TEXTE À LIRE

'''

ROBERT CHAGNON s/n MIRODI ENR.,

appelant,

et

 

LE MINISTRE DU REVENU NATIONAL,

intimé,

et

 

MICHEL PERREAULT,

intervenant.

 

Appel entendu le 22 novembre 2004 à Montréal (Québec)

 

Devant : L'honorable S.J. Savoie, juge suppléant

 

Comparutions :

 

Avocate de l'appelant :

Me Katherine Tsetsos

 

Avocate de l'intimé :

Me Stéphanie Côté

 

 

Pour l'intervenant :

L'intervenant lui-même

 

JUGEMENT

 

          L'appel est admis et la décision du Ministre est annulée selon les motifs du jugement ci-joints.

 

Signé à Grand-Barachois (Nouveau-Brunswick) ce 21e jour de janvier 2005.

 

 

 

 

« S.J. Savoie »

Juge suppléant Savoie


 

 

 

Référence : 2005CCI46

Date : 20050121

Dossier : 2003-4675(EI)

 

ENTRE :

ROBERT CHAGNON s/n MORODI ENR.,

 

appelant,

et

 

LE MINISTRE DU REVENU NATIONAL,

 

intimé,

et

 

MICHEL PERREAULT,

 

intervenant.

 

 

MOTIFS DU JUGEMENT

 

 

Le juge suppléant Savoie

 

[1]     Cet appel a été entendu à Montréal (Québec) le 22 novembre 2004.

 

[2]     Il s'agit d'un appel portant sur l'assurabilité de l'emploi de monsieur Michel Perreault, le travailleur, lorsqu'au service de l'appelant pendant la période de 2 septembre 1999 au 6 août 2003, la période en litige. Par lettre datée du 9 décembre 2003, le ministre du Revenu national (le « Ministre ») a informé l'appelant de sa décision selon laquelle le travailleur occupait un emploi assurable.

 

[3]     En rendant sa décision, le Ministre s'est appuyé sur les faits présumés suivants :

 

a)         L'appelant exploite une entreprise faisant de la livraison à domicile de commandes d'épicerie; (admis en partie)

 

b)         l'appelant est le seul propriétaire de l'entreprise exploitée sous la raison sociale de Mirodi Enr.; (admis)

 

c)         l'appelant possède deux camions de livraison d'une valeur totale se situant entre 10 000 $ et 15 000 $; (admis en partie)

 

d)         le principal client de l'appelant est le Supermarché Pierre Chagnon Inc. exploité sous la bannière IGA; (admis)

'''

MATÉRIEL FOURNI
'''

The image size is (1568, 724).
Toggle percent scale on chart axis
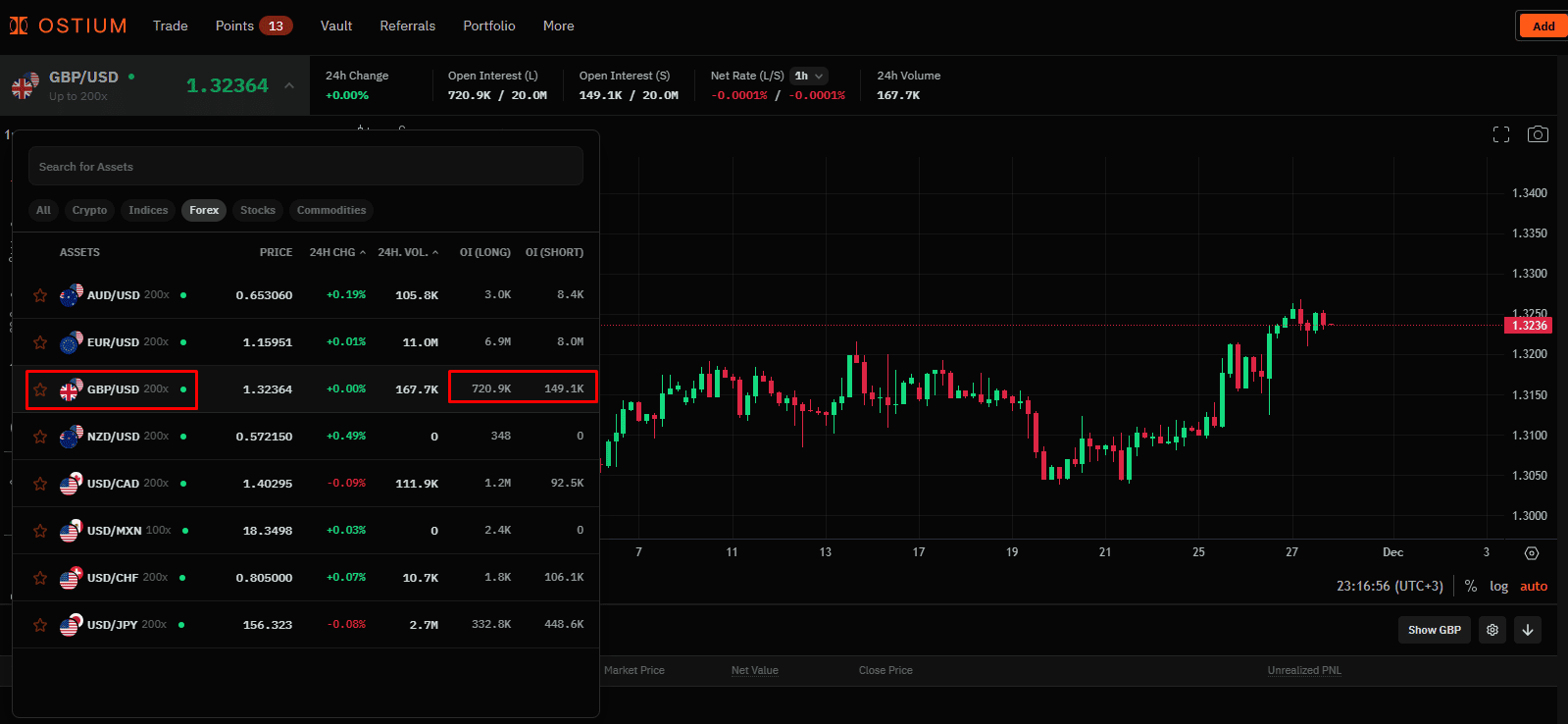tap(1470, 586)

'''

CONSIGNE
Reproduisez fidèlement le passage du jugement allant de « L'appel est admis » jusqu'à « de janvier 2005. » inclusivement. Le matériel fourni n'intervient pas ici.

CORRIGÉ
L'appel est admis et la décision du Ministre est annulée selon les motifs du jugement ci-joints.

 

Signé à Grand-Barachois (Nouveau-Brunswick) ce 21e jour de janvier 2005.